It will definitely be useful for our query builder, we need to be able to allow the user to build up a query incrementally and show previews as they go. This implies some backend persistence and an API, even if they're not shown in the UI.

dmos62 Mar 14, 2022
Collaborator Author

Messaging protocol is a secondary priority, I think. That said,

I like the idea of using JSON-RPC;
gRPC is optimized for safety and messaging throughput,
- I don't think that's useful in our case;
I think that Brent is right about GraphQL,
- like REST, it's too opinionated about what kinds of queries we'll want to make.

dmos62 · 2022-03-14T19:06:45Z

dmos62
Mar 14, 2022
Collaborator Author

Records abstraction

@kgodey The pepperoni/ingredients use case you outlined is a common task and it's nice to have a simple interface for that. The records endpoint and its RESTful properties that I'm attacking suit this use case well.

It's important, however, that records not become our fundamental abstraction for making queries. More interesting queries should be based on the concept of rows and columns, not records and fields. Otherwise you can only use transformations that output records and fields, which is not enough for us. db_function in my latest PR is an example of that, but it's just the tip of the iceberg.

REST vs RPC

Our records endpoint query parameters are all verbs describing transformations: order by, filter, group by, limit, offset, [apply] db function, deduplicate, show duplicates only. That's a deviation from (pure) RESTfulness, but I think that's ok.

The relevant aspect of REST is largely based around the file metaphore, and it is only applicable to the most basic of the problems we're trying to solve. For example, as soon as you want to filter some records, you must leave pure REST behind, because FILTER isn't an HTTP verb. Further, there's no way to compose verbs in REST, so you can't do FILTER | GROUP |..., and we need even more than that. We need something closer to FILTER(x,y,z) | GROUP(x,y,z) | ....

Changes to queries

I agree with @mathemancer that we'll need to support increasingly more "transformations" and it's becoming apparent that we don't have the structure to manipulate them well.

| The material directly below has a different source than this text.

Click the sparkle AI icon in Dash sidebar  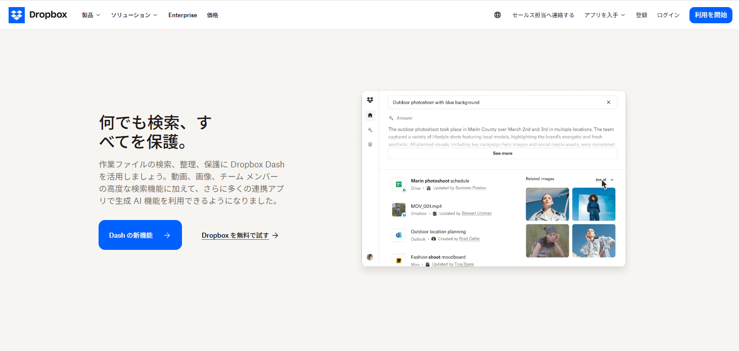coord(370,130)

For example, how would we specify the order of transformations when they are declared via a query parameter? All query parameter based solutions are awkward in this case, since a request's query parameters are an unordered dict (unordered by strong convention).

We essentially need a graph-based approach, like {{inputs: [table1], id: stage1, ...}, {inputs: [stage1], id: stage2, ...}, ...}. I'll be referring to this "approach" below in a few places.

Suggested refactors

Since the records endpoint is based on the records/fields abstraction, which is an abstraction around a subset of manipulations on rows/columns:

Maybe move records endpoint to UI namespace,
- so as to explicitly treat it as a secondary abstraction for DML;
Create a DB namespace endpoint for making queries by specifying a directed graph (pipeline),
- this would be the primary abstraction for DML;
- would use the graph-based approach:
  - {{inputs: [table1], id: stage1, ...}, {inputs: [stage1], id: stage2, ...}, ...};
- it would be used to implement the records endpoint;
- it would be part of functionality necessary for query builder.

That way, API clients get the comfort of the records abstraction, while we can offer other features without being hindered by it.

Connection to query builder

I think that refactor 2 above, and its structure, is part of how query builder will be implemented on the service and data layers.

For query builder, we need to be able to go from an SQL query to an internal representation, and from an internal representation to an SQL query. The suggested refactor would be the "internal representation to SQL query" part of the query builder.

1 reply

kgodey Mar 14, 2022
Maintainer

It's important, however, that records not become our fundamental abstraction for making queries.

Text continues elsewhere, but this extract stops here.